** EXERCISE TASKS **
1. In the forum thread, what has Lantus been shown to significantly increase compared to other insulin types?
2. Rewrite the forum thread passage starting at "its an impressive" and ending at "and diabetic subjects.", swapping "Lantus" for "insulin glargine".

I attributed the extra gain to me being a good 6 weeks into the cycle allowing for the rapid glycogen retention to settle then I added in the lantus and scale weight blew up despite the surplus remaining the same

My lifts also increased along with my bodyweight which as I mentioned above is not indicative of tissue growth but the added strength whilst in a surplus will create new tissue

I do not believe AAS alone could have netted me the same progress in the same time frame as I did with the lantus on board

I really don't know much on the method of smaller doses of slin with meals, thanks for clearing that up

I'll give that a go the next time I use slin and perhaps change my stance on which i prefer as the once per day shot of rapid hasn't been as effective as lantus ime


----------



## 3752 (Jan 7, 2005)

swole troll said:


> Yes I had just dieted down in the pic on left
> 
> I attributed the extra gain to me being a good 6 weeks into the cycle allowing for the rapid glycogen retention to settle then I added in the lantus and scale weight blew up despite the surplus remaining the same
> 
> ...


 its an impressive weight gain but i do think when you think of the rebound effect from the cut then the surplus then the AAS i do not think Lantus would have contributed that much certainly not more than fast insulin....

many feel better on Lantus because of the extreme all day pumps you get but like i said in my last post if you are happy with the progress then that really is all that matters buddy


----------



## DLTBB (Jan 26, 2015)

@Pscarb Thoughts on this? Would this give Lantus an edge over other types of insulin in your opinion?

Lantus has also been shown to significantly increase systemic IGF-1 levels as compared to other insulin types in both healthy and diabetic subjects.

Slawik M, Schories M, Busse Grawitz A, Reincke M, Petersen KG. Treatment with insulin glargine does not suppress serum IGF-1. Diabet Med. 2006 Jul;23(7):814-7.

Dataset entries:
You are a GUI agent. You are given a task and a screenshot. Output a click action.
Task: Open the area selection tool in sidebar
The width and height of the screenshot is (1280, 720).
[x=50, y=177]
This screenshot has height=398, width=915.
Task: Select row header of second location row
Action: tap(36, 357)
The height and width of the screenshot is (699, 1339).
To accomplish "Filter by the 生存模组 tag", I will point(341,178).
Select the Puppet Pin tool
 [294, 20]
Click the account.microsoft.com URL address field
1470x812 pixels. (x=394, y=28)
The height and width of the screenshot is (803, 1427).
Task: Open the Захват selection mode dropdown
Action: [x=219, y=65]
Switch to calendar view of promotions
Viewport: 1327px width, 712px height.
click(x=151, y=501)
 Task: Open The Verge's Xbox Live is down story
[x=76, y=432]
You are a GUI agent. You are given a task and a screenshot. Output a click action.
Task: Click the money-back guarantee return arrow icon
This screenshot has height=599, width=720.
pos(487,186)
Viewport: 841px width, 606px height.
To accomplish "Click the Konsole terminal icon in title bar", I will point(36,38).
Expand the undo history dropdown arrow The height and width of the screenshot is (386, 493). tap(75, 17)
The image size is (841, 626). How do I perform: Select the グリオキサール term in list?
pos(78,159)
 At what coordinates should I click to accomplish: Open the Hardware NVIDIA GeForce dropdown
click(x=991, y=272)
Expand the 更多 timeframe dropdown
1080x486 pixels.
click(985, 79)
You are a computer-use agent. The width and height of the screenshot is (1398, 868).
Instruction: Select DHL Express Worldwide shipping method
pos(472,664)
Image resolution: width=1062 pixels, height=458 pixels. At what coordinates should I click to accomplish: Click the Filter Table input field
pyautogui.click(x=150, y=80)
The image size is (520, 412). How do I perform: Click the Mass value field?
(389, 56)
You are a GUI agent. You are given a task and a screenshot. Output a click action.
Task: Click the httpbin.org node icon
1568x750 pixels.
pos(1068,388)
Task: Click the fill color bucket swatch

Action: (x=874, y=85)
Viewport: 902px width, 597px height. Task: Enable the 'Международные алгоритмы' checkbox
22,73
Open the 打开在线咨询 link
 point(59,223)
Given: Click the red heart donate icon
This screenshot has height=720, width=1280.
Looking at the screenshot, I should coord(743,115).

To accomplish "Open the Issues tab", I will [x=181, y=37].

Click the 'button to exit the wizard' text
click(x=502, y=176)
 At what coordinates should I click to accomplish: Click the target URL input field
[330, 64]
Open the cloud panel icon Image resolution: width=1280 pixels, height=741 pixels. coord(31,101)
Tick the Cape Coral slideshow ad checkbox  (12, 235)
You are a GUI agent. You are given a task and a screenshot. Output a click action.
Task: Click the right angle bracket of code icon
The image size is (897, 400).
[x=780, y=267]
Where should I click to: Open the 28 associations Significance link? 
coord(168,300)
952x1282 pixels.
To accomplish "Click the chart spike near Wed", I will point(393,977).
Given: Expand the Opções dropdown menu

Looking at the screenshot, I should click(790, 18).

** SET OF ANSWERS **
1. Systemic IGF-1 levels, in both healthy and diabetic subjects.

2.
its an impressive weight gain but i do think when you think of the rebound effect from the cut then the surplus then the AAS i do not think insulin glargine would have contributed that much certainly not more than fast insulin....

many feel better on insulin glargine because of the extreme all day pumps you get but like i said in my last post if you are happy with the progress then that really is all that matters buddy


----------



## DLTBB (Jan 26, 2015)

@Pscarb Thoughts on this? Would this give insulin glargine an edge over other types of insulin in your opinion?

insulin glargine has also been shown to significantly increase systemic IGF-1 levels as compared to other insulin types in both healthy and diabetic subjects.